• _EXCERPT TO READ_:
○ ○ ○

# Can't get lid off canner



## shellybo (Nov 9, 2013)

I can't get the lid off a vintage 1970's Sears canner. The good news is there is no food in it, the bad news it is full of 2 levels of pints and my racks. Here is what happened... the canner was leaking around the vent pipe and depressurizing quickly so I replaced it and also added a new gasket. Well I decided to test it with a full load of pints (18) filling each pint with water to see if I ran a full load if it would depressurize at a normal rate. I did my normal canning process and ran it for 75 minutes and it now depressurized like normal so I knew it was not leaking. 

Then after it reached zero I tried to get off the lid and it would not budge. It has been stuck for a week now :-(. I've broken both handles hitting it with a hammer then with a mallet. I even took handles off my other canner and placed then on this one and broke those too LOL. I have wacked and wacked at it) with a hammer. I've tried everything, heated, cooled it, took off the vent and gauge, sprayed it with wd40 and it won't budge. I was tempted to toss it out the window ha ha. I know I should just throw it away but I want my jars and my racks. Any ideas? I was thinking about a drill but my brother does not think a drill will go through the thick metal. Since the handles are gone trying to turn it with the screws. It's a nightmare but glad it was not filled with food!

○ ○ ○

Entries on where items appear
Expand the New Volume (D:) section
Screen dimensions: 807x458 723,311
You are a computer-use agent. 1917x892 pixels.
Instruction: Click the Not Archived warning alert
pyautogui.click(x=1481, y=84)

○ ○ ○

• _CHALLENGE_:
Continue the forum post about the stuck canner lid, picking up right after its final sentence.

• _EXERCISE RESPONSE_:
----------



## po boy (Jul 12, 2010)

Put it in the freezer for a few hours and see if it will open.

.


----------



## shellybo (Nov 9, 2013)

po boy said:


> Put it in the freezer for a few hours and see if it open.
> 
> .



Hi po boy;6974800, Never thought of that! I will give it a try. Thank you!


----------



## homstdr74 (Jul 4, 2011)

po boy said:


> Put it in the freezer for a few hours and see if it open.
> 
> .


If that doesn't work it might be because all the metal, lid and bottom, are freezing equally. You then might try somehow freezing the bottom, not the top; you might try submerging the bottom in ice first and if that doesn't work, perhaps something like propane sprayed on the bottom might shrink it enough. We've had good luck with using propane to shrink metal sleeves so that we can slide them into the engine block.


----------



## po boy (Jul 12, 2010)

Also,

put a ratchet strap around the canner body and put a second strap around the canner lid running in the opposite direction. The ratchet handles should be on opposite sides.
Commence to tightening both.
Wear leather gloves when you work the ratchets.
If you have someone to help, it may be easier.


----------



## po boy (Jul 12, 2010)

homstdr74 said:


> If that doesn't work it might be because all the metal, lid and bottom, are freezing equally. You then might try somehow freezing the bottom, not the top; you might try submerging the bottom in ice first and if that doesn't work, perhaps something like propane sprayed on the bottom might shrink it enough. We've had good luck with using propane to shrink metal sleeves so that we can slide them into the engine block.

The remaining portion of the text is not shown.